Gadhafi, who many people think is delusional, would have to be out of his mind to accept an exile offer that leaves open the possibility that he, too, will be hauled before an international tribunal. But that’s exactly what the U.S. seems to want in the not-so-small print of any exile deal.
“Exile may be an option that he looks at, and obviously that’s not one t hat we would rule out,” Rice told CBS News last month. “But very importantly, from the point of view of the United States and the international community, is accountability and justice for the crimes he and those closest to him have committed,” she quickly added.
If that doublespeak is meant to lure Gadhafi out of Libya and into the docket of an international court, it probably won’t work with the Libyan leader. And worse, it will make many of the world’s other dictators work harder to suppress dissent, rather than give in to it.

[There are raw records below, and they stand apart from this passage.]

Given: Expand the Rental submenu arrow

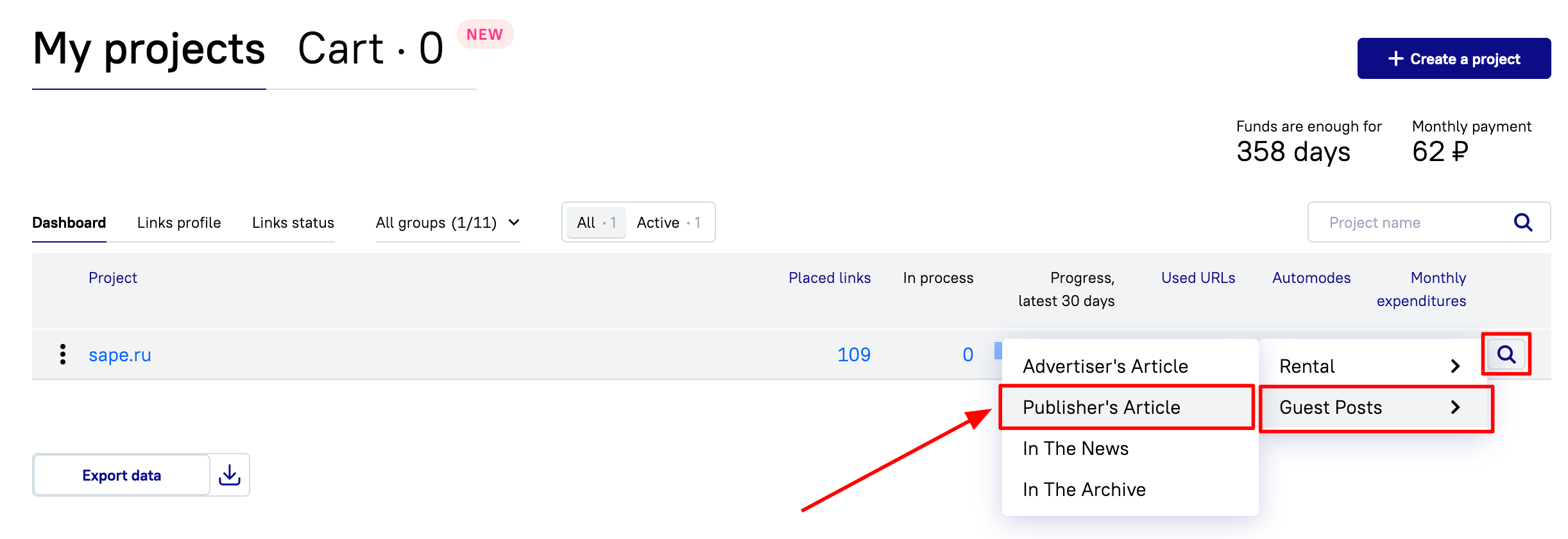Looking at the screenshot, I should (x=1455, y=366).
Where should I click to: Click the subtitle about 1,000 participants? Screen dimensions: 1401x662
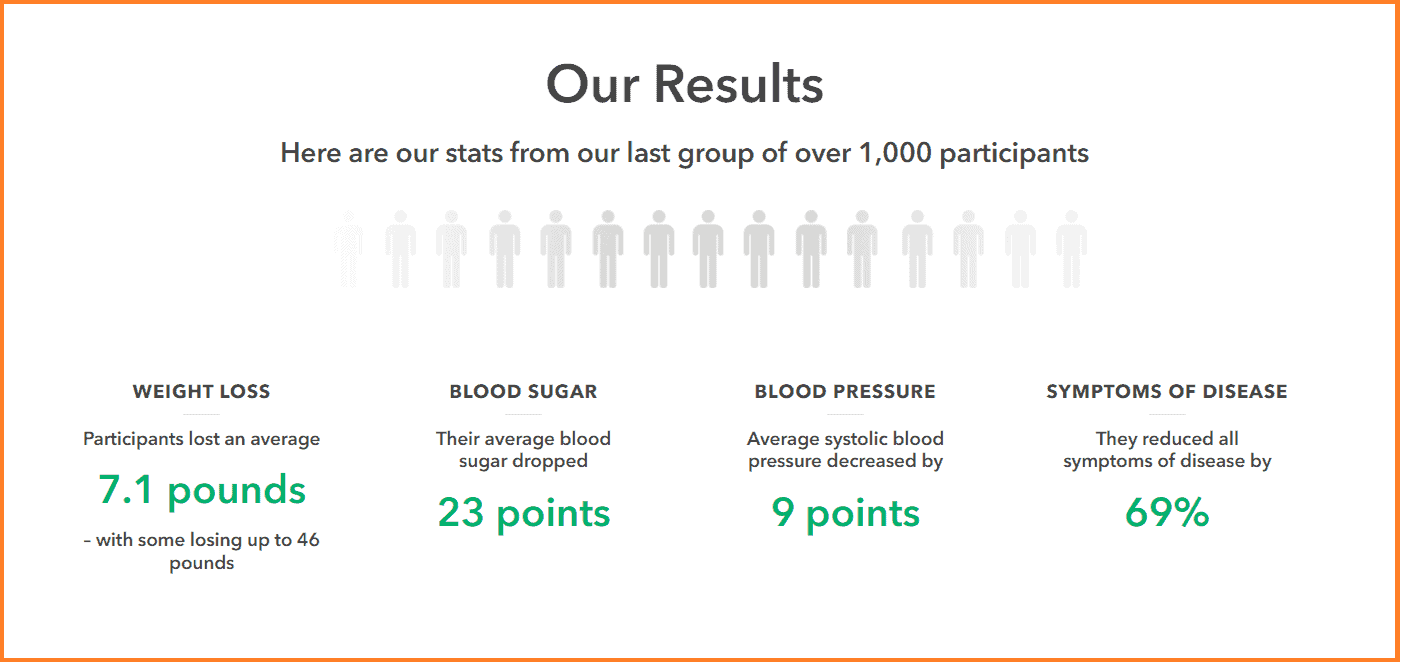(685, 153)
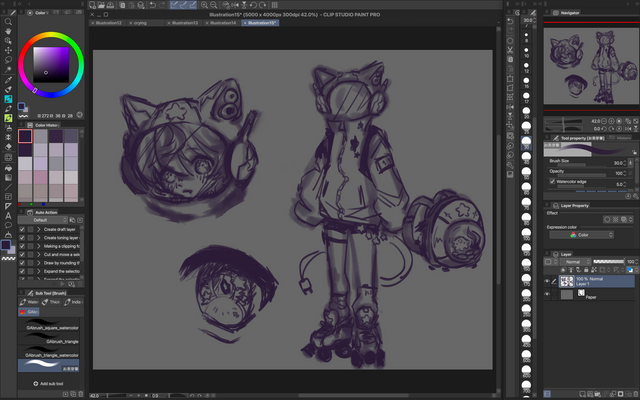Choose the Pen tool in the toolbar

(x=8, y=90)
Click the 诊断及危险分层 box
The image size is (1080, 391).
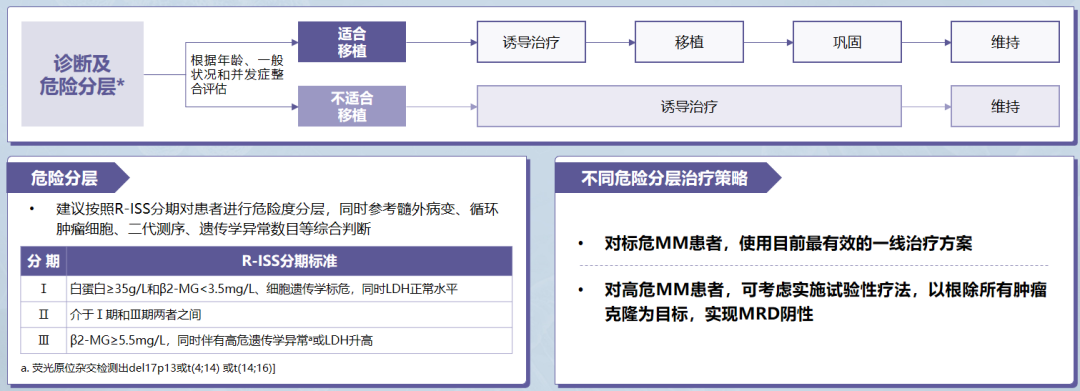[x=83, y=74]
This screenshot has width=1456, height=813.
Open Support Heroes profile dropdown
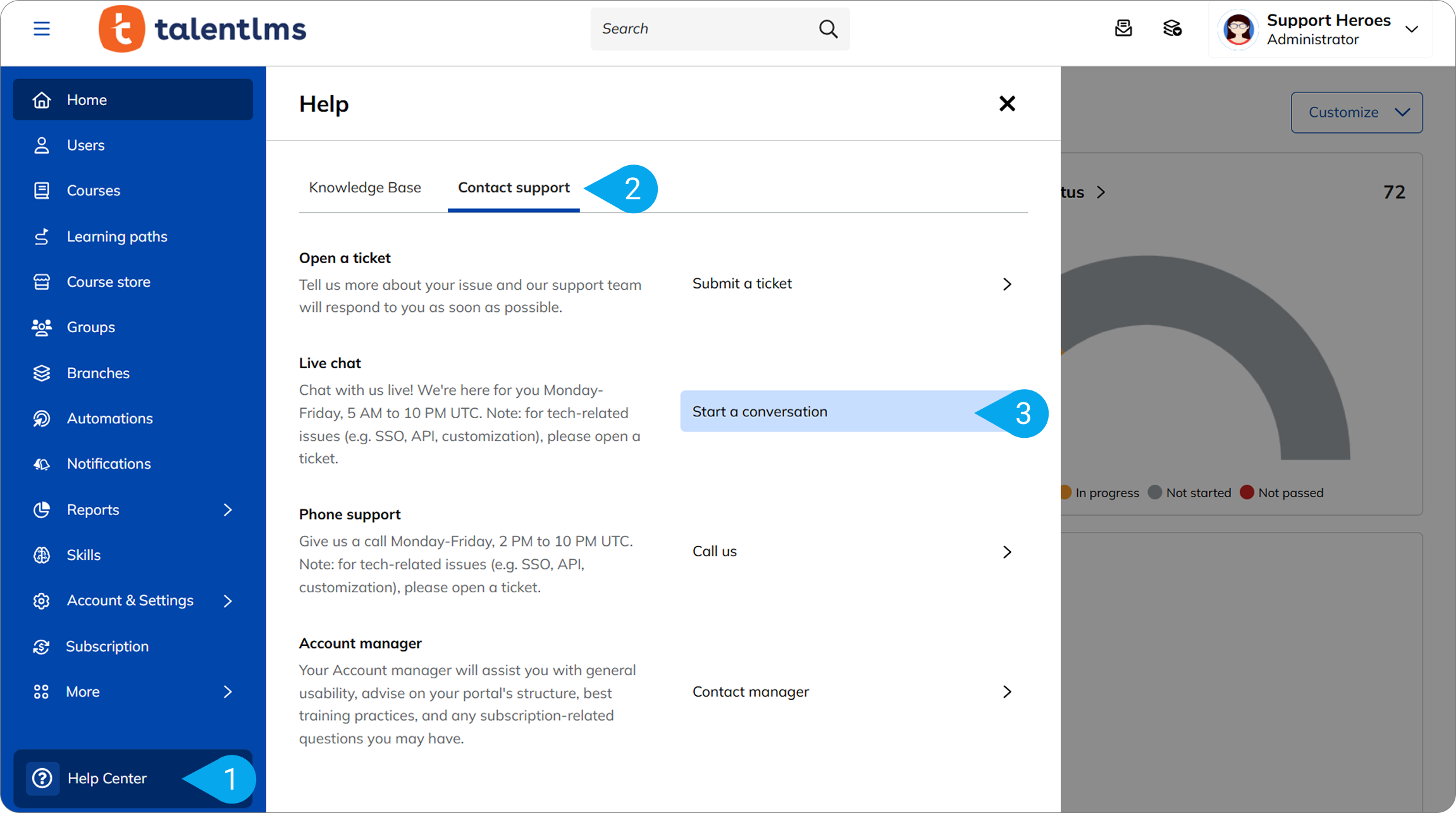pyautogui.click(x=1411, y=29)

Nobody knows this better than Charles Stith, the former U.S. ambassador to Tanzania, who now heads the African Presidential Archives and Research Center at Boston University, which studies democracy movements in Africa.
“One of the difficulties in negotiating any settlement to get (Gadhafi) to leave voluntarily has to be viewed against the backdrop of what happened to Charles Taylor,” Stith told me. “Unless these guys have a way to transition out that doesn’t amount to suicide, you don’t have a way to talk them into giving up power without a struggle.”
Put another way, the international community has to decide whether holding out for an exile agreement that gives it the chance to eventually lock up Gadhafi for the rest of his life is worth it while the fighting — and dying — continues in Libya. It has to determine whether demanding that Gadhafi succumb to such a deal will make it easier, or harder, for it to dislodge despots in other countries where the humanitarian crisis is greater than what the people of Libya face.
Short of a decision — which the U.S. and its allies have disavowed — to try to kill Gadhafi, something must be done quickly to end the carnage in Libya. And as hard as it is for many to swallow, an offer of exile that includes immunity from prosecution for Gadhafi could be what it takes.